Says Young Monks and Priests Give Wordless Testimony

ROME, MARCH 19, 2008 (Zenit.org).- A return to the authenticity of religious life is being encouraged by Cardinal Franc Rodé, prefect of the Vatican congregation that oversees consecrated life in the Church.

Cardinal Rodé, prefect of the Congregation for Institutes of Consecrated Life and Societies of Apostolic Life, spoke Tuesday with Vatican Radio about the situation of religious life in France.

"France certainly forms part of the reality of Western Europe and there, secularization has been very strong over the last 40 years, after the Council," he said. "It could be said that certain traditional congregations suffer because of this secularized mentality that has seeped into them."
The cardinal recalled that Benedict XVI "continuously warns against the danger of so-called internal secularization."

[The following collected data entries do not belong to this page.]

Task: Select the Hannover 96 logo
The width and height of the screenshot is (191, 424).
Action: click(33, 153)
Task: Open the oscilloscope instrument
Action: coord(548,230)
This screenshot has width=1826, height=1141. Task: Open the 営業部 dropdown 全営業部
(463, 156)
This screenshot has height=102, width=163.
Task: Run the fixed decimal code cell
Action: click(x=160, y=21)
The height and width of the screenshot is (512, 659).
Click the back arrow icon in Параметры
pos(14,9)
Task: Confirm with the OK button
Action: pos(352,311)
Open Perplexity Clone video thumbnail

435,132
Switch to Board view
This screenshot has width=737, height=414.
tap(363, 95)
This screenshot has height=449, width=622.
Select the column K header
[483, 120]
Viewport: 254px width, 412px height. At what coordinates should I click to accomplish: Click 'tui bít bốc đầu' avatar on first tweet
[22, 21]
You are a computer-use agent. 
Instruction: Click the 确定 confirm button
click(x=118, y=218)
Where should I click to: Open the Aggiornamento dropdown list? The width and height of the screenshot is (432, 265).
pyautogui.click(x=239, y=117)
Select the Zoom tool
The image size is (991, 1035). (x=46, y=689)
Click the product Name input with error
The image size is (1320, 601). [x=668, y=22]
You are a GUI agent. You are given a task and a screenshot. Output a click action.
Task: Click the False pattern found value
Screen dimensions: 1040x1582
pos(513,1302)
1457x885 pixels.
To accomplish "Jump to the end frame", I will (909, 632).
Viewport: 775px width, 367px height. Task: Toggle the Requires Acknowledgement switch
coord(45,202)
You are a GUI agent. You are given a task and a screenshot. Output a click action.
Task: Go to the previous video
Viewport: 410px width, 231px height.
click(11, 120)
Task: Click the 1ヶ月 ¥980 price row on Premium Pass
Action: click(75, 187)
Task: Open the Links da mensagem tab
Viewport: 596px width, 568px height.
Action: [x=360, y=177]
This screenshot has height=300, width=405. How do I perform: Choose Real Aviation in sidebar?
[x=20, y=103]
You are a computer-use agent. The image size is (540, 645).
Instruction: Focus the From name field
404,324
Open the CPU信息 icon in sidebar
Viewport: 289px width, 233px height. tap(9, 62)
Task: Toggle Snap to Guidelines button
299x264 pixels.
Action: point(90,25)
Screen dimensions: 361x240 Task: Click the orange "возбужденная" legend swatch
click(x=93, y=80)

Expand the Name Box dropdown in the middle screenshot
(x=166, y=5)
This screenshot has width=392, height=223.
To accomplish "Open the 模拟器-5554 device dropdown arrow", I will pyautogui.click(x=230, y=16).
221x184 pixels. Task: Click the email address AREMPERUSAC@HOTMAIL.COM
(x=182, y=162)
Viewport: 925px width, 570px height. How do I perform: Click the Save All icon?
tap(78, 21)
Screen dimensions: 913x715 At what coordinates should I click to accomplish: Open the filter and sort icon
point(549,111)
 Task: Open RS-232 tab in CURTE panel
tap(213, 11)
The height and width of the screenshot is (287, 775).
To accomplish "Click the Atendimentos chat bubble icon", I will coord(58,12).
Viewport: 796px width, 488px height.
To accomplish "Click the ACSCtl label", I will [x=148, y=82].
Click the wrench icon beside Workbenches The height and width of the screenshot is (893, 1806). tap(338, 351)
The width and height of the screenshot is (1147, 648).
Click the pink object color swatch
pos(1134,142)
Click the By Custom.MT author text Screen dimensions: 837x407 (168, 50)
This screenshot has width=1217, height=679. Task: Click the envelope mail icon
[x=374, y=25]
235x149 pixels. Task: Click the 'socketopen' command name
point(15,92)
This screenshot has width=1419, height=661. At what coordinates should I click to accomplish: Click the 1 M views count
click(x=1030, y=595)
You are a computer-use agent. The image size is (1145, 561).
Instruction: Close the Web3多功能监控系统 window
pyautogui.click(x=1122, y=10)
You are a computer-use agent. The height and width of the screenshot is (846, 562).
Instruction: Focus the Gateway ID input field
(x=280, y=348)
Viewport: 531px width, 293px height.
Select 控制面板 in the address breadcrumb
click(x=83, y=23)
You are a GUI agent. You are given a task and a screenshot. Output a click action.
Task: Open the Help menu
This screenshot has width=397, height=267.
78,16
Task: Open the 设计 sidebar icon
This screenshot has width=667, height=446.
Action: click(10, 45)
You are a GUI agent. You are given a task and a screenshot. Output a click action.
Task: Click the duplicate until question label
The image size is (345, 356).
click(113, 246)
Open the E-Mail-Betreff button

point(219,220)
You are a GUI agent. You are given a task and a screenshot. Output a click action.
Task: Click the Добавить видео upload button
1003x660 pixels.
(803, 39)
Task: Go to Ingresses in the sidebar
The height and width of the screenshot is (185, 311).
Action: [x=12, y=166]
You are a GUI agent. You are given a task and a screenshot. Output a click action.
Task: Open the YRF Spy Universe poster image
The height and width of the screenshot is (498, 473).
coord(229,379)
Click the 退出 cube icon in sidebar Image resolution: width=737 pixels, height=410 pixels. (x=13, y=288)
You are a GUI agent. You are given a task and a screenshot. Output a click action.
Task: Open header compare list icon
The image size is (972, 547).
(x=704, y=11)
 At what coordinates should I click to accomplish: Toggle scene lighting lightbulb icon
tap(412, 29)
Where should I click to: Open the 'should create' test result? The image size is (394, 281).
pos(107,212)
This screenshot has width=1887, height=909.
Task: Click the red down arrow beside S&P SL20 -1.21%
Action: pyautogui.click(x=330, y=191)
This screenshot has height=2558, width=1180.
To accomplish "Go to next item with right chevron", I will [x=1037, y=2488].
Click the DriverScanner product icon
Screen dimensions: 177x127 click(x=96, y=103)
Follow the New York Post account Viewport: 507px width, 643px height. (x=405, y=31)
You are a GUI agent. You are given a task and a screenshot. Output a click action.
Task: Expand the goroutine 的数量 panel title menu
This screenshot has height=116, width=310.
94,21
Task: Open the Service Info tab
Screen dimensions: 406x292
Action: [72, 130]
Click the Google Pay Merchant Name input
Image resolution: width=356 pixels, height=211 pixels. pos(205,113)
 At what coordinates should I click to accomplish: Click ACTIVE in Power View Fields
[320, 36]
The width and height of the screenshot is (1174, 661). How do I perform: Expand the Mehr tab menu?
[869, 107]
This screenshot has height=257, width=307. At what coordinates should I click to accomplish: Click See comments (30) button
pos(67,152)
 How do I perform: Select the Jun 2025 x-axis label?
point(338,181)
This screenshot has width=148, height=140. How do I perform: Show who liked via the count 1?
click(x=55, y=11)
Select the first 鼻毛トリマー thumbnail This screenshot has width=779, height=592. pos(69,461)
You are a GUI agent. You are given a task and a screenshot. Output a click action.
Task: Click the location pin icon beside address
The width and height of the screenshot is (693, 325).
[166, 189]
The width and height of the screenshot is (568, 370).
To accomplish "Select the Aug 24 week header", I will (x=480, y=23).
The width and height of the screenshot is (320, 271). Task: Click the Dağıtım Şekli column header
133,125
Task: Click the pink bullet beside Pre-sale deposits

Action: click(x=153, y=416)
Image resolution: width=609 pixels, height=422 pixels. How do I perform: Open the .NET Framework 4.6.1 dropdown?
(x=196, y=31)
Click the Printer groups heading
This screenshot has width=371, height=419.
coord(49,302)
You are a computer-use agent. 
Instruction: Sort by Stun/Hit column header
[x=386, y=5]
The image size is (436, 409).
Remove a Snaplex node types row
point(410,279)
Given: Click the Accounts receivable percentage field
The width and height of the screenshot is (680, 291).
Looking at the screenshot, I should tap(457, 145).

"To flee from this worldly spirit, therefore, and to put the emphasis on life in community, on fraternal life, on prayer, on poverty, on obedience, on chastity lived in the joy of the heart and in interior liberty, it is this that we should recover, that we should live intensely," he proposed.

"Living the charism intensely and returning to the authenticity of religious life," is what Cardinal Rodé suggested as the "only way to get out of this crisis situation in which religious life finds itself."

Despite the difficulties, the cardinal also noted "surprising reactions." He pointed to the experience of "great admiration and joy when you encounter young monks, young Carmelite or Dominican fathers, Benedictine religious, and you see them full of joy, transparent, with a great interior liberty."

"They are visibly in their place, where God wants them, and they live their vocation in the joy and peace of the heart," the cardinal affirmed. "I think this is the first testimony that these religious give and it is a very convincing, very believable testimony. As the philosopher Bergson said in other times, their existence is an invitation; they have no need for words."